This application claims priority to German Patent Application 10 2018 107 556.1 filed Mar. 29, 2018, which is hereby incorporated herein by reference in its entirety.
The invention relates to the use of water-soluble cellulose ethers into which one or more liquid antifoams have been incorporated.
Cement-based adhesives, plasters and renders, knifing fillers or composite thermal insulation systems, inter alia, are used for joining or coating components in the building industry. These systems are mixtures of one or more binders (e.g. cement, hydrated lime), fillers (e.g. sands having various particle sizes) and other additives such as cellulose ethers, air pore formers, dispersion powders and starches and starch derivatives such as starch ethers. They are produced in the factory, so that they only have to be mixed with water for processing. These building materials are referred to as factory dry mortars.

----

→ THINGS TO DO:
**a.** In the patent text on cellulose ethers, list each cement-based building product named in the sentence that begins "Cement-based adhesives".
**b.** Reproduce the passage of the patent text on cellulose ethers between "Cement-based adhesives, plasters" and "factory dry mortars.", inclusive, word for word.
**c.** Carry on the patent text about cellulose ethers in factory dry mortars from the point where it stops.

→ DATA PROVIDED:
----

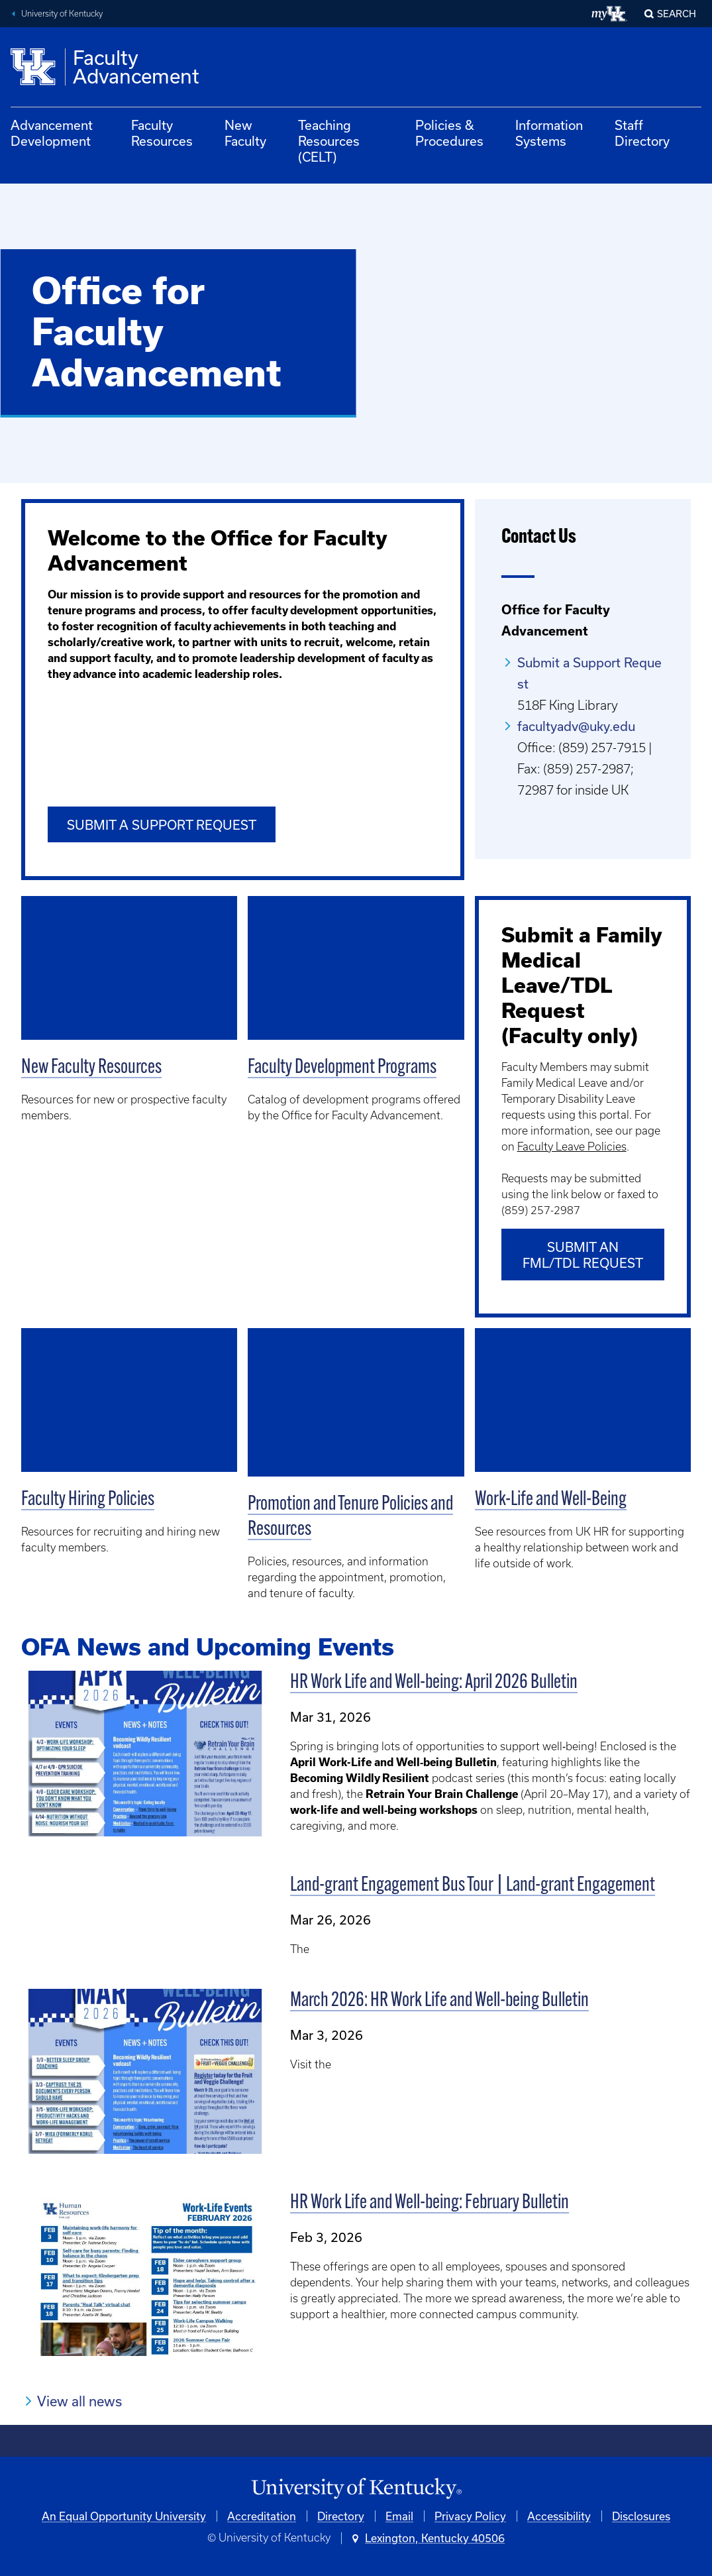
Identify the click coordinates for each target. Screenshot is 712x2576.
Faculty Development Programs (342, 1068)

----

→ WRITTEN ANSWERS:
**a.**
- adhesives
- plasters
- renders
- knifing fillers
- composite thermal insulation systems

**b.**
Cement-based adhesives, plasters and renders, knifing fillers or composite thermal insulation systems, inter alia, are used for joining or coating components in the building industry. These systems are mixtures of one or more binders (e.g. cement, hydrated lime), fillers (e.g. sands having various particle sizes) and other additives such as cellulose ethers, air pore formers, dispersion powders and starches and starch derivatives such as starch ethers. They are produced in the factory, so that they only have to be mixed with water for processing. These building materials are referred to as factory dry mortars.

**c.**
Applying tile adhesives based on cement mortars by the thin bed method is prior art. This requires a flat substrate onto which the adhesive is applied in a uniform layer thickness using a toothed spatula. The tiles are laid with their full area and aligned in the adhesive mortar which has been applied in this way. To be able to work very rationally and efficiently, it is an objective of the processor to prepare a very large area with tile adhesive and then lay the tiles into this. For this purpose, the adhesive has to have a sufficiently long open time in order to ensure that all tiles are wetted very completely and over their full area with the adhesive mortar. Thin bed adhesives consist of cement, sand, ground rock and cellulose ethers. Further additives such as dispersion powders, cement accelerators, starch derivatives, inorganic thickeners and fibres can likewise be present in order to optimise the processing properties and solidified mortar properties.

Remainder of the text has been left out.